Print the data exactly, leaving nothing out.

* [Information provided]:
★ ★ ★ ★ ★ ★ ★
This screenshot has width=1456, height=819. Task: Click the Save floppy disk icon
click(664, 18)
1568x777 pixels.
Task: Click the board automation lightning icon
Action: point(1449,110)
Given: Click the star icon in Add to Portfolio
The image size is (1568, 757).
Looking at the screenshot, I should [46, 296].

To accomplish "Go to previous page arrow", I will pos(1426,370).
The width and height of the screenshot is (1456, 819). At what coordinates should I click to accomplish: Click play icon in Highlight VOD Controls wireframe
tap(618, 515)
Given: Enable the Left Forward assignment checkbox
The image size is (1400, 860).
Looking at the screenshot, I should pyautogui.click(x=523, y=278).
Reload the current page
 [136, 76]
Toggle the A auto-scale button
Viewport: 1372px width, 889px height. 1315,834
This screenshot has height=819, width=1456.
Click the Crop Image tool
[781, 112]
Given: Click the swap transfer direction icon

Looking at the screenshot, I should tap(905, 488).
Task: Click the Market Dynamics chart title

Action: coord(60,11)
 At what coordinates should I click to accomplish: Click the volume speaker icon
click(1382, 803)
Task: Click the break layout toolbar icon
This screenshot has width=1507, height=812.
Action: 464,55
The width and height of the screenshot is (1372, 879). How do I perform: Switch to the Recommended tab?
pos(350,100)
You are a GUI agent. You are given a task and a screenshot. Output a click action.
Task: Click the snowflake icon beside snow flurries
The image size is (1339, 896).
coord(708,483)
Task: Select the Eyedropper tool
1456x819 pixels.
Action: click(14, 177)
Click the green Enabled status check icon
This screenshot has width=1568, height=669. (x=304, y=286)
★ ★ ★ ★ ★ ★ ★
* [Response]:
This screenshot has width=1456, height=819. Task: Click the Save floppy disk icon
click(664, 18)
1568x777 pixels.
Task: Click the board automation lightning icon
Action: point(1449,110)
Given: Click the star icon in Add to Portfolio
The image size is (1568, 757).
Looking at the screenshot, I should [46, 296].

To accomplish "Go to previous page arrow", I will pos(1426,370).
The width and height of the screenshot is (1456, 819). At what coordinates should I click to accomplish: Click play icon in Highlight VOD Controls wireframe
tap(618, 515)
Given: Enable the Left Forward assignment checkbox
The image size is (1400, 860).
Looking at the screenshot, I should pyautogui.click(x=523, y=278).
Reload the current page
 [136, 76]
Toggle the A auto-scale button
Viewport: 1372px width, 889px height. 1315,834
This screenshot has height=819, width=1456.
Click the Crop Image tool
[781, 112]
Given: Click the swap transfer direction icon

Looking at the screenshot, I should tap(905, 488).
Task: Click the Market Dynamics chart title

Action: coord(60,11)
 At what coordinates should I click to accomplish: Click the volume speaker icon
click(1382, 803)
Task: Click the break layout toolbar icon
This screenshot has width=1507, height=812.
Action: 464,55
The width and height of the screenshot is (1372, 879). How do I perform: Switch to the Recommended tab?
pos(350,100)
You are a GUI agent. You are given a task and a screenshot. Output a click action.
Task: Click the snowflake icon beside snow flurries
The image size is (1339, 896).
coord(708,483)
Task: Select the Eyedropper tool
1456x819 pixels.
Action: click(14, 177)
Click the green Enabled status check icon
This screenshot has width=1568, height=669. (x=304, y=286)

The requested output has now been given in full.